Collaborative Workflows: Columbia methods workshop on tools for researching and publishing with collaborators
-
a tool for tracking, labeling and syncing changes in line-based documents
-
full control of what and when you sync with collaborators
-
minimization and easy handling of conflicts
-
no redundant multiplication of versions
-
great tools for setting deadlines, raising and solving issues, and distributing tasks
Note: Because GitHub is intended for programmers, it is not always the best way to share things such as large binary data files, word documents and images (although all of this is possible). For files that are unlikely to change, it is sometimes better to store them on Dropbox and then source in the data from R.

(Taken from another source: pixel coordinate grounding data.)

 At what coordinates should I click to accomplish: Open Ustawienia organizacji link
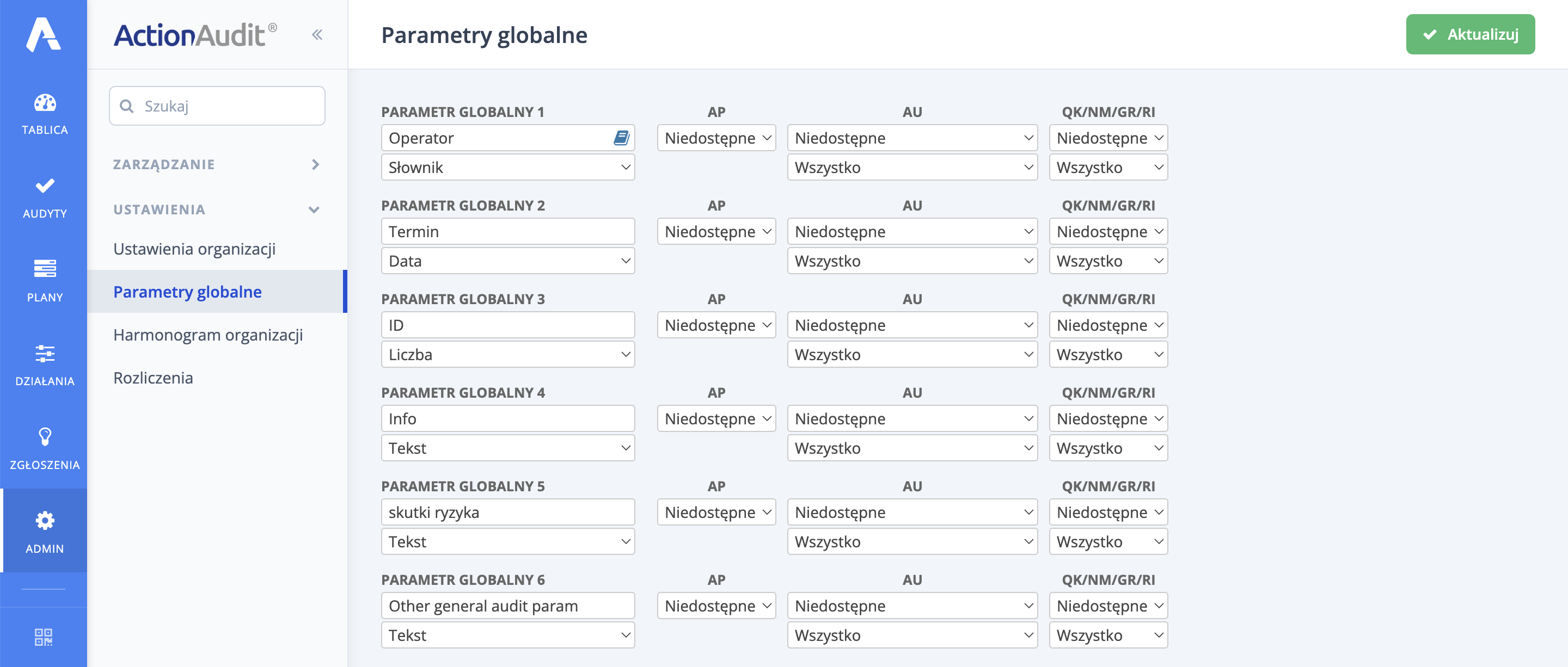click(x=194, y=249)
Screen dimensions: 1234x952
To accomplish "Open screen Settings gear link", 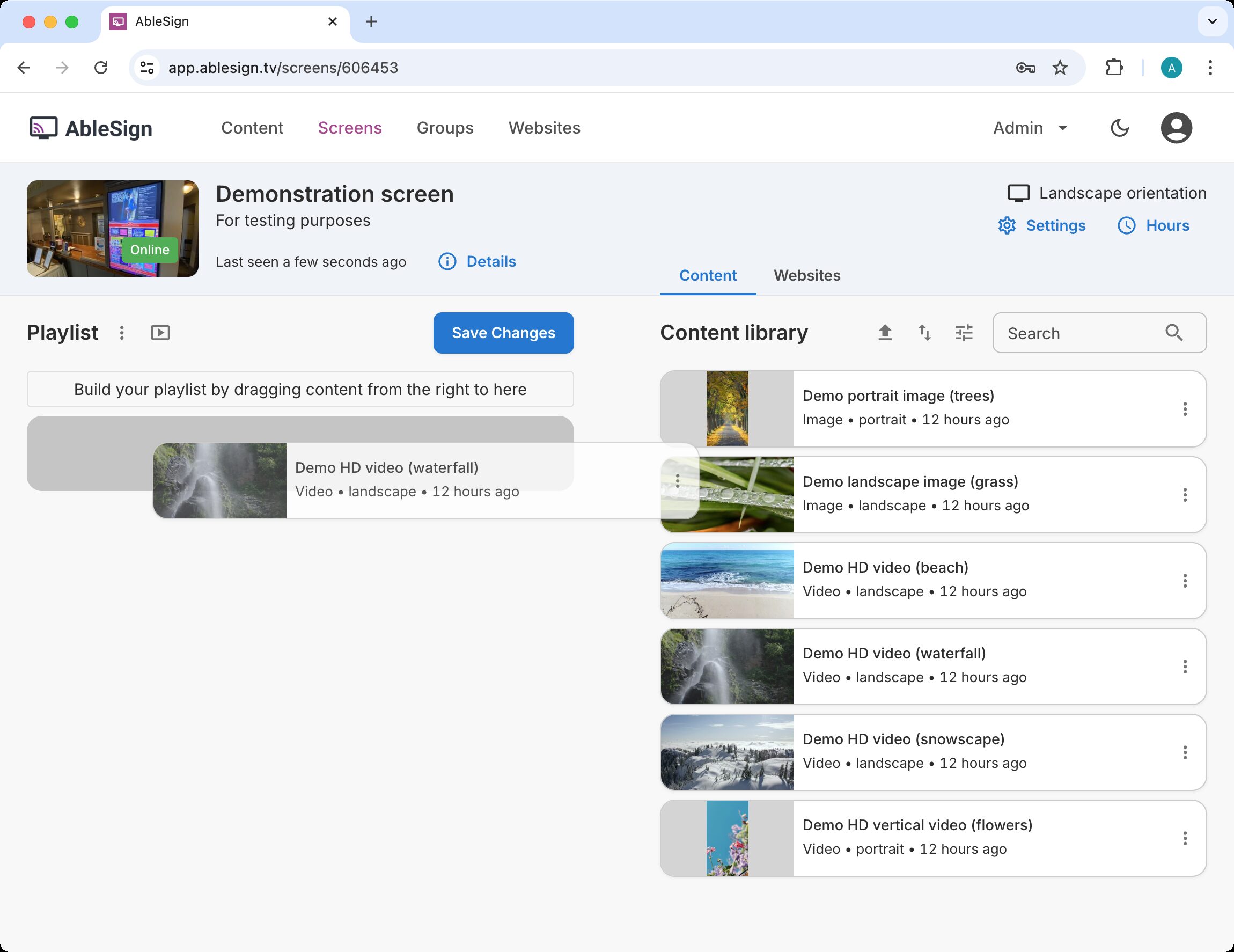I will pyautogui.click(x=1041, y=225).
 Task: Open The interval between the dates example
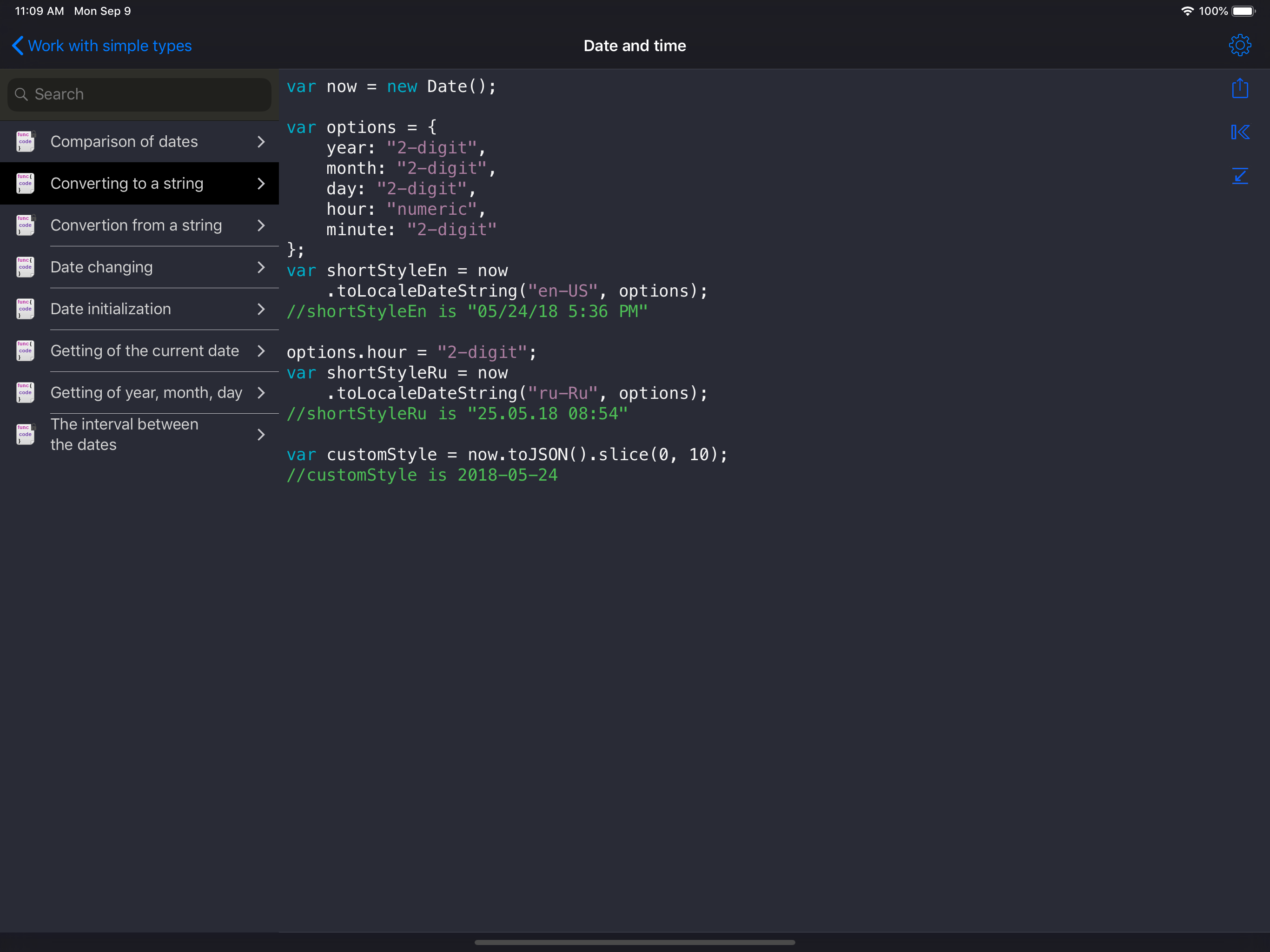tap(124, 434)
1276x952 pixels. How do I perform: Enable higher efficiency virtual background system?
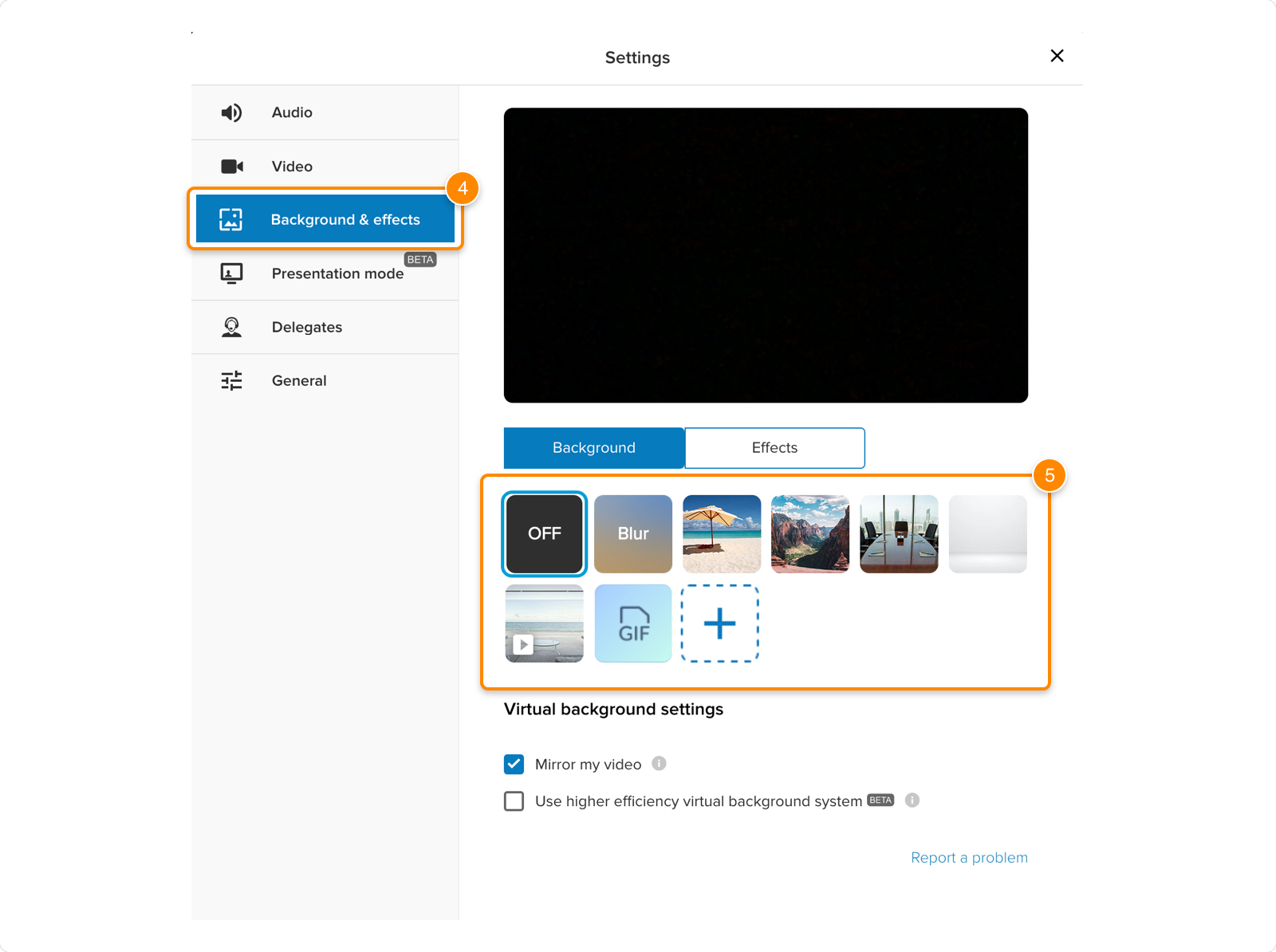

- the online repository is the shared version of the project, stored on the GitHub server
- this is where all the versions of the different files are stored
- your local repository is a clone of the online repo
- unlike dropbox your local repo only reflects changes made to the online repo if you choose to sync with it
- otherwise, you can change as many things as you like, without those changes necessarily being reflected online or in your collaborators' local repos
- you can move the location of your local repo to other parts of your computer without anything bad happening: a hidden folder called
.git
keeps a record of all the metadata git needs in order to work
You have three options:
- Create: you make a new local repo in a folder on your computer, and it gets published to your online profile
- Add: you choose a pre-existing folder on your computer and it is used as a local repo then published online
- Clone: you create or get added to an online repo, and this gets cloned to your computer as a local repo
Today we will clone this repo
- go to the GH app
- click the
+
sign in the top corner - click clone
- click
collaborative_workflow
Changes:
-
any time you make a change to a line of code and save it, say in
R
or LaTeX, GH will make a note of it -
however, making changes doesn't yet do anything for our collaborators
-
let's practice making some changes:
- in Rstudio, create a new text file
- save it as
README.md
under a new folder in00_Archive/example_readmes/your_name
- write some Markdown-formatted code in it
- now let's check it out in the desktop app
- note that nothing has changed on the online repo
Commits:
-
every line of code can be separately committed: this means that you've made the change, and now you want to share it with others
-
labeling commits is extremely important and helpful for collaborators
-
let's take a look at a couple of the commits I've made on the GitHub website
-
now let's commit some changes to the README.md files
- label the change you made when you created the file, and commit it
- now write a few new lines of code in the README.md file, and save
- check out the GH app
- select your firs line only, label it, commit it
- continue the process, don't do anything else
- let's check out the website: nothing has changed because we haven't "pushed" the commits to the online repo
-
golden rule: before trying to push, you should always pull
-
pulling brings in any changes that your collaborators have committed and pushed to the online repo
-
this is the best way for GH to avoid conflicts (i.e. if you wrote on the same line)
-
to pull in the desktop app, either press
cmd/ctrl + shift + p
or clickRepository > Pull
-
check out the 'history' tab
-
-
OK so let's push our changes
-
go to the desktop app, either press
cmd/ctrl + p
, clickRepository > Push
or clicksync
(which pulls then pushes) -
let's go check out your fancy new README.md files
-
-
issues can be opened and closed on the online repo
-
they are a super-convenient way to set goals and track progress
-
you can set milestones with dates
-
you can assign issues to people
-
you can tag issues
-
today we have been collaborating by contributing to the 'master' branch
-
another development style is to 'fork off' (heh) from the master branch, work on some stuff independently, and then merge it back in
-
this is more important for developers
Assuming you are working in R
and LaTeX
(as you should be), there are a few principles to adopt:
- never put spaces in the titles
- always number the folders in the main directory, this makes navigating easier as the order of files is always preserved
- always have an
__archive
folder in the top for throwing old versions of things in (even with versifying this can be helpful) - always have an .Project file in the main project directory (more on this later)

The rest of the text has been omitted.